_Activity_
All records below are to be set down precisely as written, excluding pictures.

_Source material_

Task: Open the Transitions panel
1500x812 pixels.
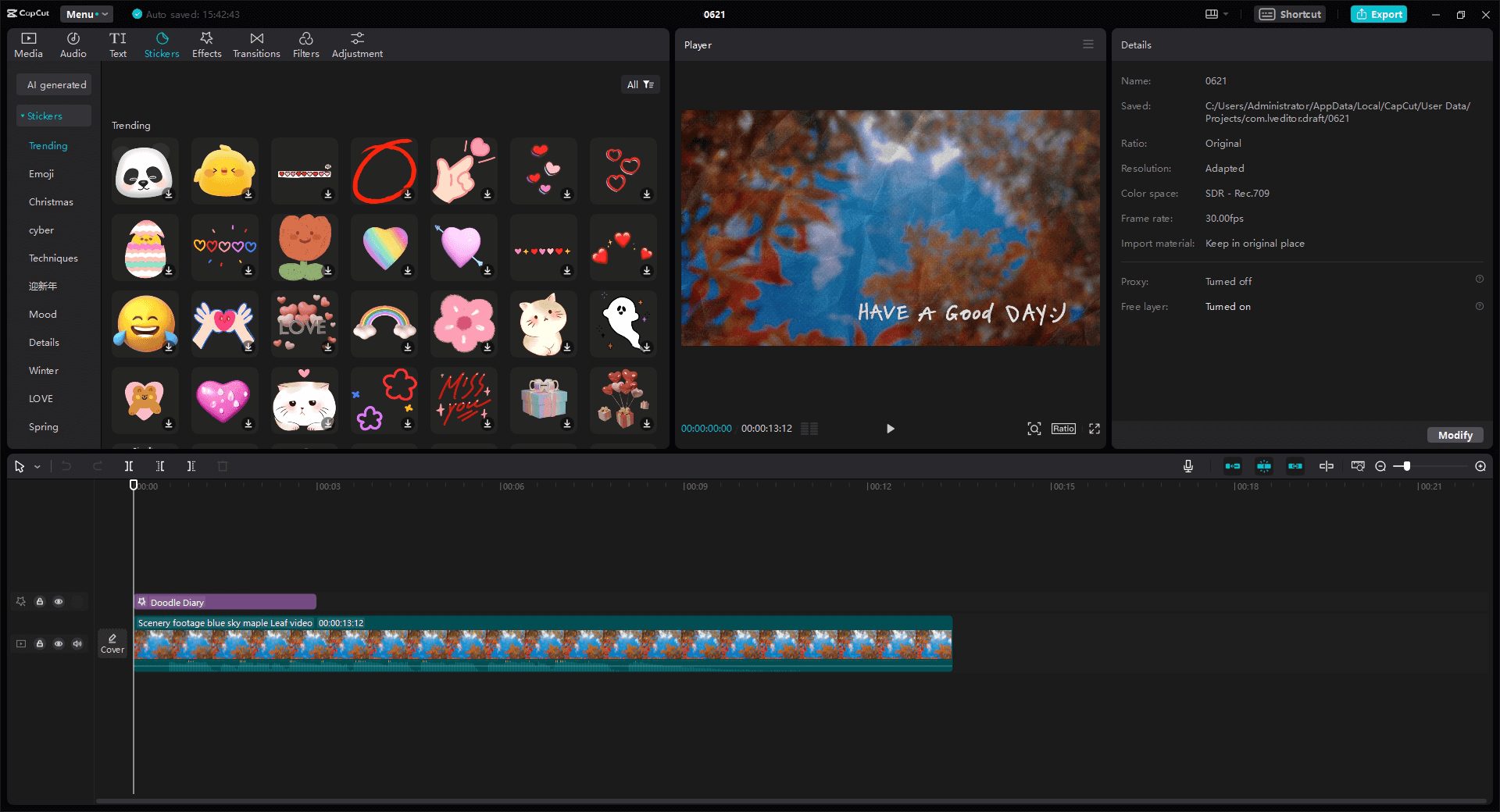Action: 256,43
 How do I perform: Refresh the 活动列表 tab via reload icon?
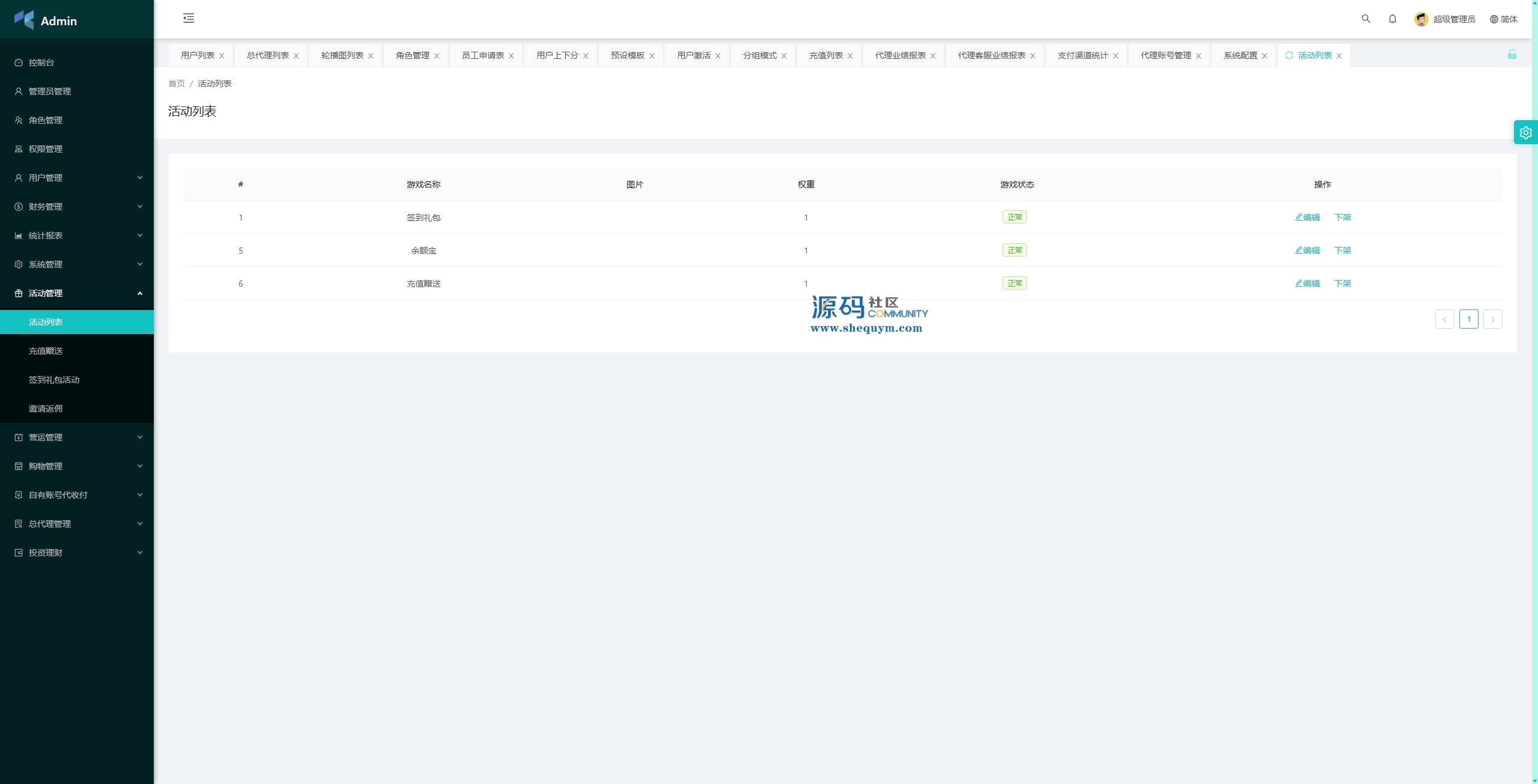click(x=1289, y=55)
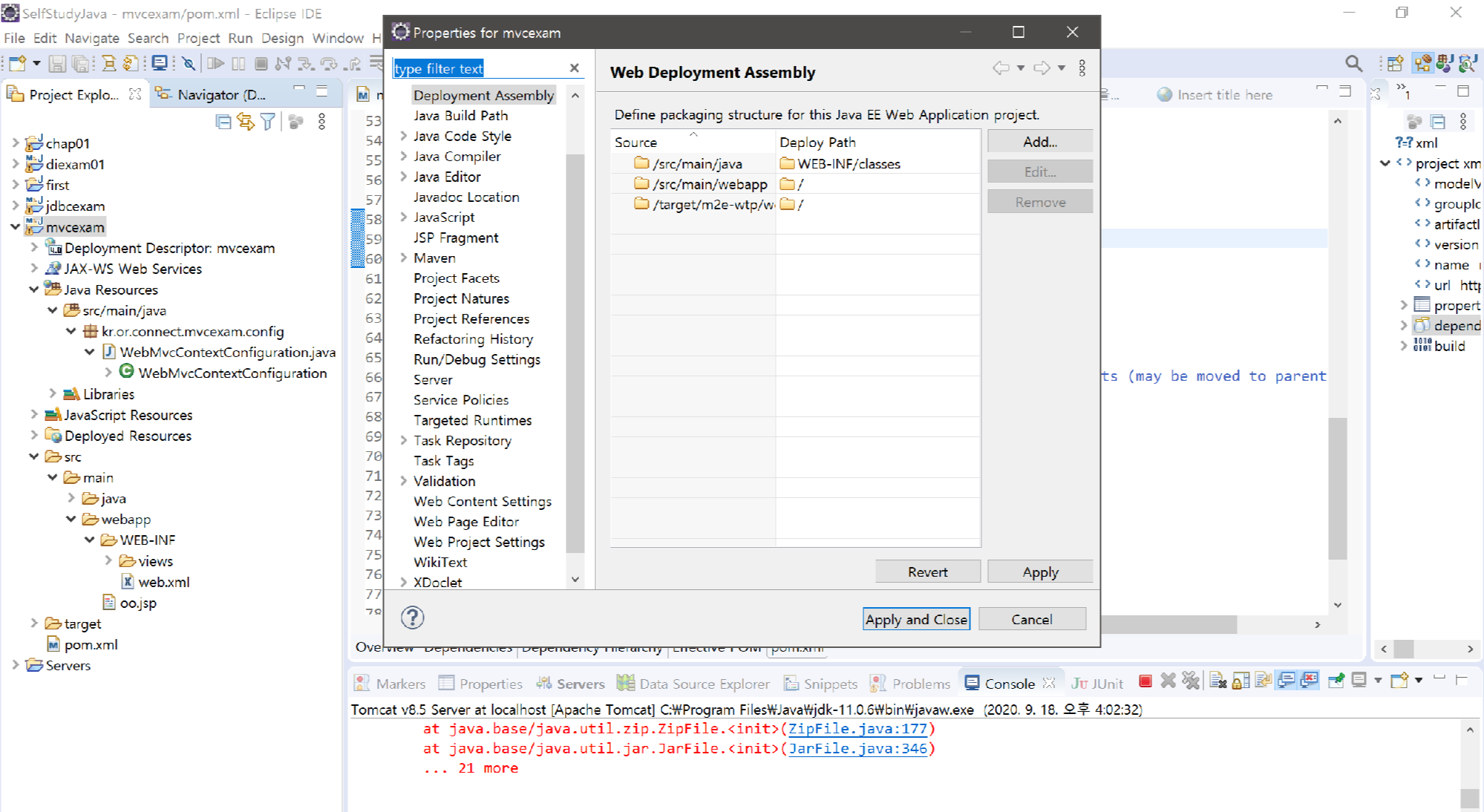Click Apply and Close button
Screen dimensions: 1484x812
pos(916,619)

_The completed task_
Task: Open the Transitions panel
1500x812 pixels.
Action: 256,43
 How do I perform: Refresh the 活动列表 tab via reload icon?
click(x=1289, y=55)
Click Apply and Close button
Screen dimensions: 1484x812
pos(916,619)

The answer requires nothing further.